6. The compound of claim 5 wherein the compound is 5- {3- [2- (4' -cyclohexyl-biphenyl-4-ylmethyl) -4- (2, 4-dichloro-phenyl) -imidazol-1-yl ] -phenyl } -1, 2, 5-thiadiazolidin-3-one-1, 1-dioxide.

7. The compound of claim 5 wherein the compound is the sodium or potassium salt of 5- {3- [2- (4' -cyclohexyl-biphenyl-4-ylmethyl) -4- (2, 4-dichloro-phenyl) -imidazol-1-yl ] -phenyl } -1, 2, 5-thiadiazolidin-3-one-1, 1-dioxide.

8. The compound of claim 1, wherein the compound is

5- (3- {4- (2, 4-dichloro-phenyl) -2- [ 3' - (3, 3-dimethyl-butoxy) -biphenyl-4-ylmethyl ] -imidazol-1-yl } -phenyl) -1, 2, 5-thiadiazolidin-3-one-1, 1-dioxide or a pharmaceutically acceptable salt thereof.

9. The compound of claim 8 wherein the compound is 5- (3- {4- (2, 4-dichloro-phenyl) -2- [ 3' - (3, 3-dimethyl-butoxy) -biphenyl-4-ylmethyl ] -imidazol-1-yl } -phenyl) -1, 2, 5-thiadiazolidin-3-one-1, 1-dioxide.

10. The compound of claim 8 wherein the compound is a sodium or potassium salt of 5- (3- {4- (2, 4-dichloro-phenyl) -2- [ 3' - (3, 3-dimethyl-butoxy) -biphenyl-4-ylmethyl ] -imidazol-1-yl } -phenyl) -1, 2, 5-thiadiazolidin-3-one-1, 1-dioxide.

11. The compound of claim 1, wherein the compound is

5- {3- [2- (4' -cyclohexylmethoxy-biphenyl-4-ylmethyl) -4- (2, 4-dichloro-phenyl) -imidazol-1-yl ] -phenyl } -1, 2, 5-thiadiazolidin-3-one-1, 1-dioxide or a pharmaceutically acceptable salt thereof.

12. The compound of claim 11 wherein the compound is 5- {3- [2- (4' -cyclohexylmethoxy-biphenyl-4-ylmethyl) -4- (2, 4-dichloro-phenyl) -imidazol-1-yl ] -phenyl } -1, 2, 5-thiadiazolidin-3-one-1, 1-dioxide.

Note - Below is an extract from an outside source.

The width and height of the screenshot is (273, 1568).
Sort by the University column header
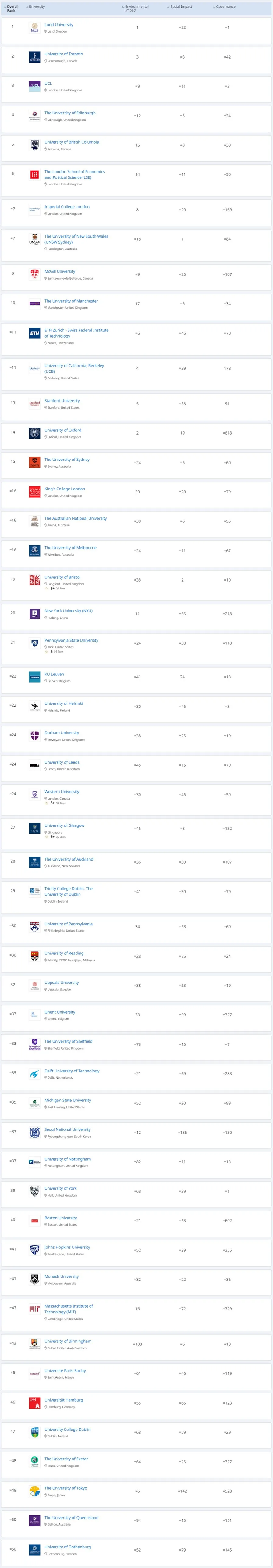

13. The compound of claim 11 wherein the compound is the sodium or potassium salt of 5- {3- [2- (4' -cyclohexylmethoxy-biphenyl-4-ylmethyl) -4- (2, 4-dichloro-phenyl) -imidazol-1-yl ] -phenyl } -1, 2, 5-thiadiazolidin-3-one-1, 1-dioxide.

14. A pharmaceutical composition comprising a compound of any one of claims 1-13, or a pharmaceutically acceptable salt thereof, and a pharmaceutically acceptable carrier, diluent, excipient, or mixture thereof.

15. The pharmaceutical composition of claim 14 in the form of an oral dosage form.

16. The pharmaceutical composition of claim 14 in the form of a parenteral dosage form.

17. The use of a compound according to any one of claims 1 to 13 in the manufacture of a medicament for the treatment of a disease selected from: glucose intolerance, type I diabetes, type II diabetes, immune dysfunction, cancer, infectious disease, diseases in which growth hormone synthesis is implicated is modulated, including diseases in which at least one growth factor or cytokine synthesis that affects growth hormone production is modulated, and alzheimer's disease.

18. The use of claim 17, wherein the disease is type II diabetes.